Bilkis’s review petition contests the May 13 judgment that directed the Gujarat government to consider the plea of one of the 11 life convicts, Radheyshyam, for release under the state government’s 1992 remission policy. Bilkis has also filed a writ petition challenging the Gujarat government’s August 10 remission order that led to all the 11 rape-and-murder convicts to be released on August 15. She says the order violated her fundamental rights because the mass release threatens her security and that of her family.

On November 30, Justice Chandrachud had said the review petition would have to come up first, and only before the bench headed by Justice Rastogi. Bilkis had filed her petitions after the convicts questioned the maintainability of similar petitions moved earlier by public-spirited citizens on the ground that they were not the victim. Bilkis’s review petition says Radheyshyam had concealed several incriminating facts that she would now place before the court.

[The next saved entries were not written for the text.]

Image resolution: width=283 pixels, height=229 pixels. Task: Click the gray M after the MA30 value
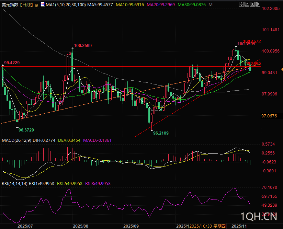[x=210, y=5]
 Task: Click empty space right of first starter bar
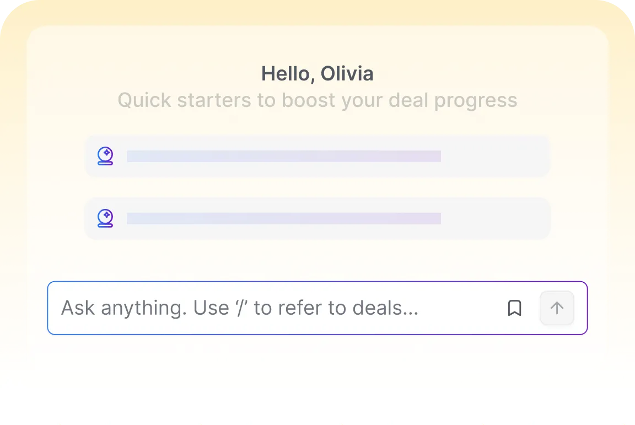tap(494, 156)

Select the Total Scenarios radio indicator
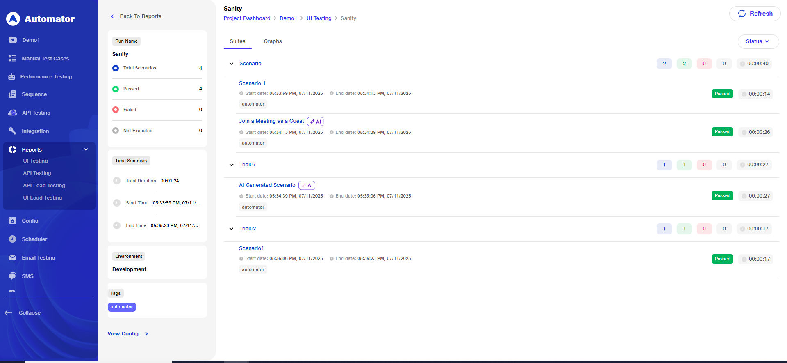click(116, 68)
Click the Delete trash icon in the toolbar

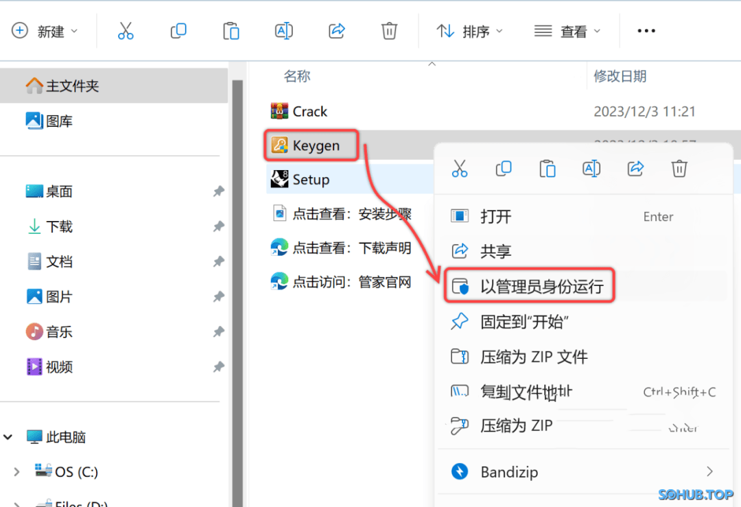389,30

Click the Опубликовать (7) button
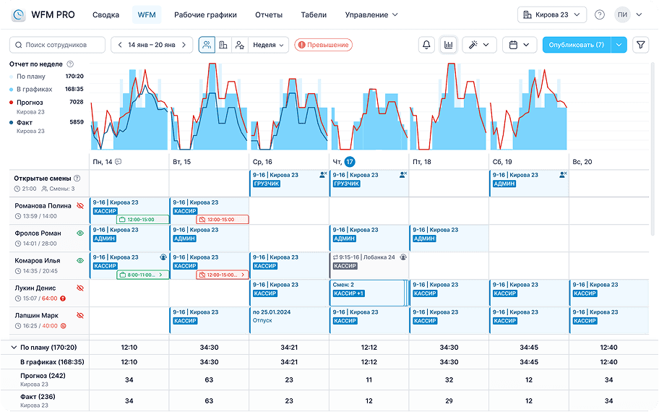coord(576,45)
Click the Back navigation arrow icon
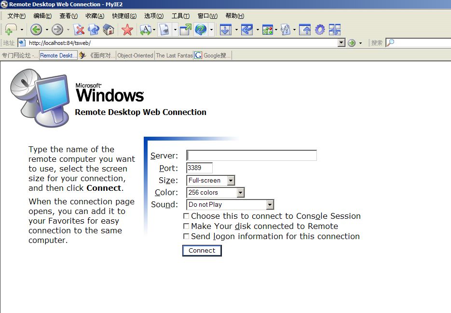The width and height of the screenshot is (451, 313). click(36, 30)
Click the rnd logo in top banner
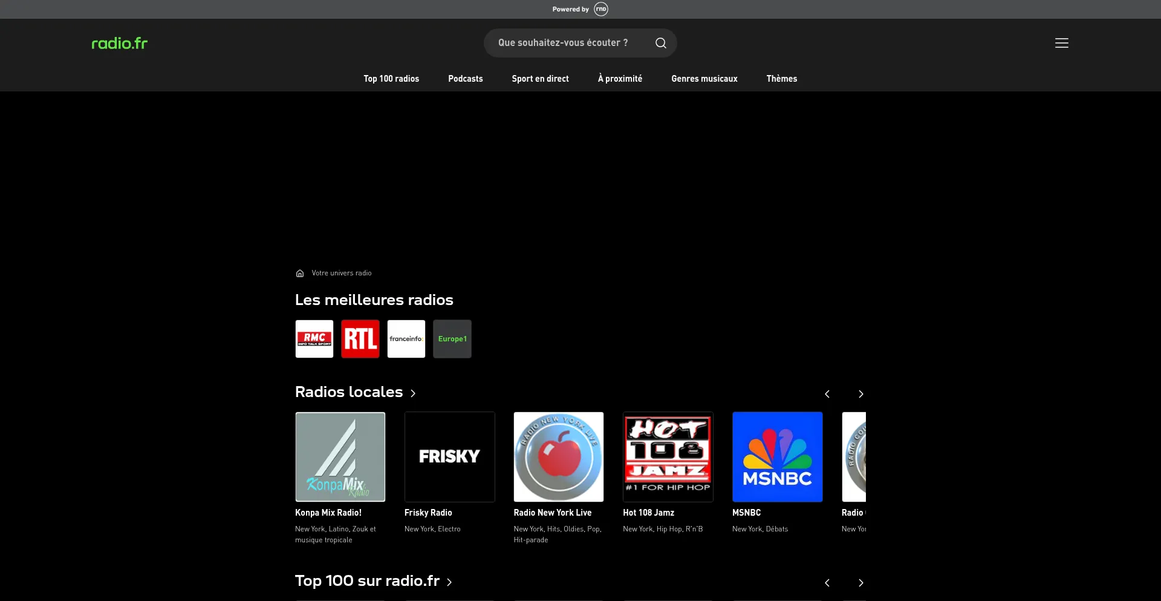This screenshot has height=601, width=1161. (600, 9)
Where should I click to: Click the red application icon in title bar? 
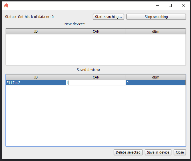click(6, 5)
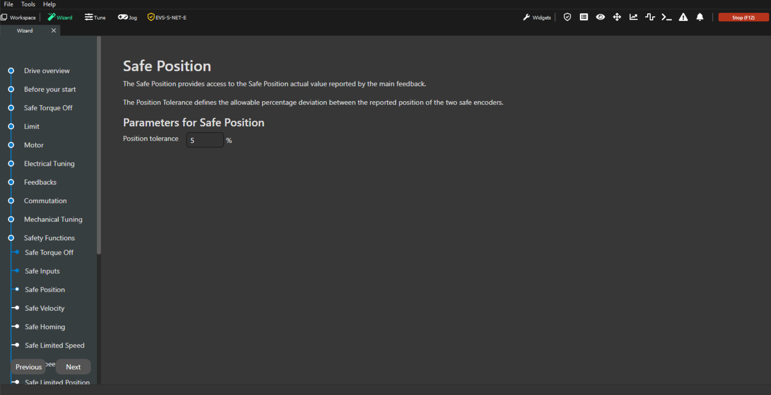This screenshot has height=395, width=771.
Task: Click the shield check safety icon
Action: click(x=567, y=17)
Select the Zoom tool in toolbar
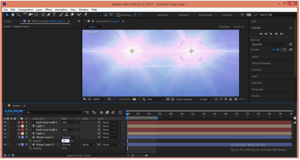The image size is (300, 160). pos(19,15)
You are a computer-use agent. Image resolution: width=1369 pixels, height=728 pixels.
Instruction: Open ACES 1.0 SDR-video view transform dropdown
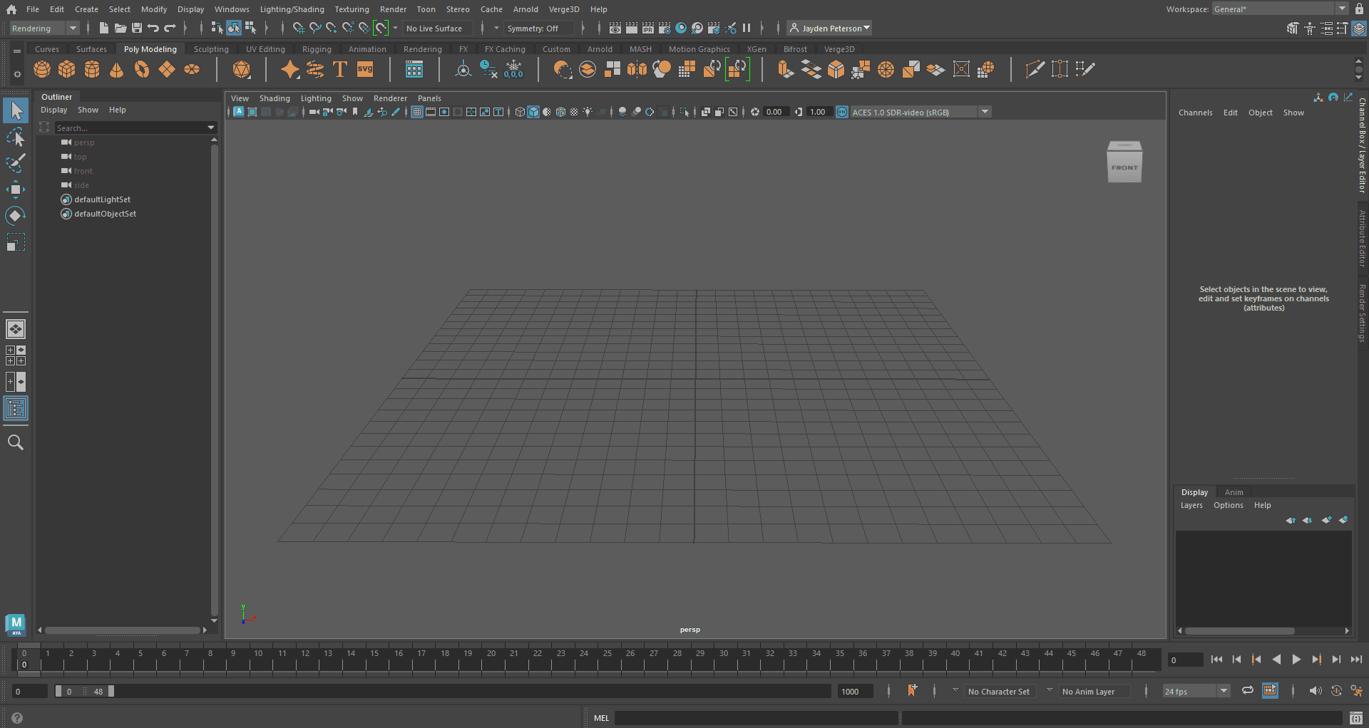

It argues that Maharashtra and not Gujarat was the appropriate government to decide on remission since Maharashtra had been the prosecuting government. Her writ petition says: “The en masse premature release of the convicts... has shaken conscience of the society and resulted in a number of agitations across the country. This Hon’ble Court has already declared that en masse remissions are not permissible and that remission cannot be sought or granted as a matter of right of the convict without examining the case of each convict individually based on their peculiar facts and role played by them in the crime.”